The mama mole sticks her head out of the hole, sniffs the air and says "Yum! I smell honey!"

The baby mole tries to stick his head out of the hole to sniff the air, but can't because the bigger moles are in the way. So he says, "Geez, all I can smell is . . . . .

molasses."

Some campers wake up in the morning and start making breakfast...

Nearby is a family of moles living in their burrow underground. Papa mole wakes up and crawls up to the hole and says, "It smells delicious up here! I can smell sausage and eggs and is that some ham frying too?" So mama mole climbs up and she's greeted with the sweet smells of breakfast. "I smell fresh toast and flap jacks and maybe a hint of cinnamon!" Baby mole tries to enjoy the smells but can't get past mama and papa through the hole and says, "All I can smell is molasses."

What do you call a cow with 3 legs?

Lean beef!

A cow with no legs?

Ground beef!

A cow with 2 legs?

YO MAMA

Yo mama's so fat

Her nose can't even run

Came up with this myself and was quite proud


Yo mama's so fat...

...she has to upgrade her data plan every time she sends a selfie.

An old married couple are driving down the road.

They run over a mama skunk and the wife insists that they go back and pick up the baby skunk.

She says to her husband, "The poor thing is freezing."

"Put him between your legs and warm him up." is the husband's reply.

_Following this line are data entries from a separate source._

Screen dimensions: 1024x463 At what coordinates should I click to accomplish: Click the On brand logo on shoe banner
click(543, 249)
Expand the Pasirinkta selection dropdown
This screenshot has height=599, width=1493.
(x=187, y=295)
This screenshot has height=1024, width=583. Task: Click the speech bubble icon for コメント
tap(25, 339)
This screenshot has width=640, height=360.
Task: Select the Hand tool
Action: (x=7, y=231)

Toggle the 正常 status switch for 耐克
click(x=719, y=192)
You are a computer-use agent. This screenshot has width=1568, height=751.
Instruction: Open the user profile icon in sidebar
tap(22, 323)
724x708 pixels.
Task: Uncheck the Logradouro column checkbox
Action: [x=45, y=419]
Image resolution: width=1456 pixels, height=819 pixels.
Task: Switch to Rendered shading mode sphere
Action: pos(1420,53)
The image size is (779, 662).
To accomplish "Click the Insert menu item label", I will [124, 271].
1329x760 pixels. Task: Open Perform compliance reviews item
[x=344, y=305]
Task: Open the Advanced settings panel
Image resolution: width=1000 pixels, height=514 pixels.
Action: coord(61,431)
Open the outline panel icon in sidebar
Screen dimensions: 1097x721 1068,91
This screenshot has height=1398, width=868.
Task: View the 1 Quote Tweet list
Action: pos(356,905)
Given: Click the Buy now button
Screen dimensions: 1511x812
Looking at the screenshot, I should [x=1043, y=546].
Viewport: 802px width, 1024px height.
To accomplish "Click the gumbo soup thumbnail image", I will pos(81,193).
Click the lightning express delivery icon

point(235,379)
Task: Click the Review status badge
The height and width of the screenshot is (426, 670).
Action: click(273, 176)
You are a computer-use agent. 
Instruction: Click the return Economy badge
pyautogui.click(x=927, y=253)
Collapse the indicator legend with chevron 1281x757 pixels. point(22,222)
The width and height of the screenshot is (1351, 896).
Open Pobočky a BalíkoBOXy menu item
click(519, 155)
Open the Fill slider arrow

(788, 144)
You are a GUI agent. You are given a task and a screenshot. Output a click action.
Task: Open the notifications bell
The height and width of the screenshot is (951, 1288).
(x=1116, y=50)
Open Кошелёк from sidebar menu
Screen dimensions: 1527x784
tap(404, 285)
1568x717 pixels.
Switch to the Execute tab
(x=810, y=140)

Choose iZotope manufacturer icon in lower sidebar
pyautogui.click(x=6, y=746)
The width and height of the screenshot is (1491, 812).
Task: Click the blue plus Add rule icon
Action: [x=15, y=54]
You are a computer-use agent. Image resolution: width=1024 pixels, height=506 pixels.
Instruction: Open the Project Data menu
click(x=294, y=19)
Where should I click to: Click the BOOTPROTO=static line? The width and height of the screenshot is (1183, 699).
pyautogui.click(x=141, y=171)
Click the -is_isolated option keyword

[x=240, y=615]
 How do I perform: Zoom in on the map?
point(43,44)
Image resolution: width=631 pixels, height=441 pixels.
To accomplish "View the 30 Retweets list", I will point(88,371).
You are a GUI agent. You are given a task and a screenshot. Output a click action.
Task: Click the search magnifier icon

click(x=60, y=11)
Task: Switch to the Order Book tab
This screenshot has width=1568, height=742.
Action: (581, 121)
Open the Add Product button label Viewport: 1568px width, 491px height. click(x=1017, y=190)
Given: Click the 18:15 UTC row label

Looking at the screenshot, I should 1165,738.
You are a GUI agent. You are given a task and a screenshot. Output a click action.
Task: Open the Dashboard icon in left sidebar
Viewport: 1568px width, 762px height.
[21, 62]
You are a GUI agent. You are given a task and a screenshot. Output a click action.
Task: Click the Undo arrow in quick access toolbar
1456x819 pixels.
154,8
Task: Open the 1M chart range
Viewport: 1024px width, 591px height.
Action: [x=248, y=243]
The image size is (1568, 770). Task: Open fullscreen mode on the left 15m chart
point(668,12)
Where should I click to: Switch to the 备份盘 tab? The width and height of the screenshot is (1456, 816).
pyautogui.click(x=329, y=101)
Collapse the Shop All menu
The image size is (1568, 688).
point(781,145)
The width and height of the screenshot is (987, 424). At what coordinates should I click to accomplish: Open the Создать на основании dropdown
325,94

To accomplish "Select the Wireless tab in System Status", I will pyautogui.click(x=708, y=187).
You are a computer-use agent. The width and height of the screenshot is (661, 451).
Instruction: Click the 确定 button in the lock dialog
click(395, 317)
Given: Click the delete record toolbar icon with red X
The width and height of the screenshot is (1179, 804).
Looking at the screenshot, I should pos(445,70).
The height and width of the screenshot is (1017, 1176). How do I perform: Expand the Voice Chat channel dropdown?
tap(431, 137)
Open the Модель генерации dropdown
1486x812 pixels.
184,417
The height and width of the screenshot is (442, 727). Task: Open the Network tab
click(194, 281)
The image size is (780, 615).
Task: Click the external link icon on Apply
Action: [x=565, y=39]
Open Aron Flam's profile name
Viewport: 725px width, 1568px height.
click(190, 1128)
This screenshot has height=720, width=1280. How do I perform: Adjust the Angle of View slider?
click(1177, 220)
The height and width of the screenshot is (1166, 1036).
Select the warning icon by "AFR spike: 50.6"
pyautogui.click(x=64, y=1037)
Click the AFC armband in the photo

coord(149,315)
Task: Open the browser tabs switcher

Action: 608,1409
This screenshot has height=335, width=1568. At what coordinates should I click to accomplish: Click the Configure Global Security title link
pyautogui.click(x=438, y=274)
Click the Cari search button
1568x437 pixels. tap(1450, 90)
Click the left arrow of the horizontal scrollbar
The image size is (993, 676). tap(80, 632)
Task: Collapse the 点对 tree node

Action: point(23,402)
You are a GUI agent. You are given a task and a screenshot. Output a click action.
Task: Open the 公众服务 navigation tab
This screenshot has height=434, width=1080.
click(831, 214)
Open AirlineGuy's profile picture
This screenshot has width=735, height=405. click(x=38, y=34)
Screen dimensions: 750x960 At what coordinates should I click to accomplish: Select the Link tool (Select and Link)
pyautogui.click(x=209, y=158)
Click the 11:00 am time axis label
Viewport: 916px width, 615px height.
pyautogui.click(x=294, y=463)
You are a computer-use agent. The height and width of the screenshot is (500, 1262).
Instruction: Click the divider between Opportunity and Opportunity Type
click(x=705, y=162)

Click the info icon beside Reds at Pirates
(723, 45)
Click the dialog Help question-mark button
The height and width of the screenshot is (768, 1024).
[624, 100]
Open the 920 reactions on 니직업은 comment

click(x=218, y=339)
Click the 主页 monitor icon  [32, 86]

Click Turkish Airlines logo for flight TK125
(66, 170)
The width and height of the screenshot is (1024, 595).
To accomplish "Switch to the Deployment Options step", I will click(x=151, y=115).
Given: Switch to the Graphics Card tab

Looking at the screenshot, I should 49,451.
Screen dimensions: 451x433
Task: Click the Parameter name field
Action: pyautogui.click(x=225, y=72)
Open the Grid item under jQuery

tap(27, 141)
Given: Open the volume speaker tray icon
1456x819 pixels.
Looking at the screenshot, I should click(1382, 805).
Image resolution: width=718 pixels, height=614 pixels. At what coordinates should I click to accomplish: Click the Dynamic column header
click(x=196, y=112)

"But what about the smell?" she asks.

The husband says, "Just hold his little nose and he should be fine."

Yo mama so fat...

...she had an heart attack while running an app.

Yo mama so old...

... I told her to act her age, and she died.

Yo mama so ugly

She entered a Miss America pageant and nearly lost her citizenship.

Yo mama is so fat..

..when she goes camping, the bears hide their food.

Yo mama so fat...

her carbon footprint turned to diamond.

Yo mama so ugly

She went into a haunted house and came out with a paycheque

Yo Mama has so many warts...

Her face spells "ugly" in Braille

If Joe Biden's wife is called the First Lady, then what will his mother be called?

Joe mama.

Credit to u/Grignard_RMgX

Yo mama so fat...

That when she sends me nudes, my phone storage gets full.

Biden and Barack don't tell each other "yo mama" jokes...

they tell each other Jo 'Bama jokes.

(I'm sorry, it's terrible)

At my friend's house, her dad told us these jokes called "Mama mama jokes." I expected old fashioned "Yo' mama" jokes. I got these.

Mama, Mama, I don't like little brother!

Shut up and eat what you're told.

Mama, Mama, I don't want to go to Hawaii!

Shut up and keep swimming.

Mama, Mama, I don't like going in circles!

Shut up or I'll nail your other foot to the floor!

Honestly, I'm scarred.

Your mama is so ugly

Your dad wakes up with morning wouldn't.

Yo mama so ugly

Yo momma so ugly the whole world faked a virus and ruined the economy just to make her wear a mask

It was called a jumpoline...

...until your mama got on it

Just think that there are jokes based on truth that can bring down governments, or jokes which make girl laugh. Many of the so mama rihanna jokes and puns are jokes supposed to be funny, but some can be offensive. When jokes go too far, are mean or racist, we try to silence them and it will be great if you give us feedback every time when a joke become bullying and inappropriate.

We suggest to use only working so mama michael stipe piadas for adults and blagues for friends. Some of the dirty witze and dark jokes are funny, but use them with caution in real life. Try to remember funny jokes you've never heard to tell your friends and will make you laugh.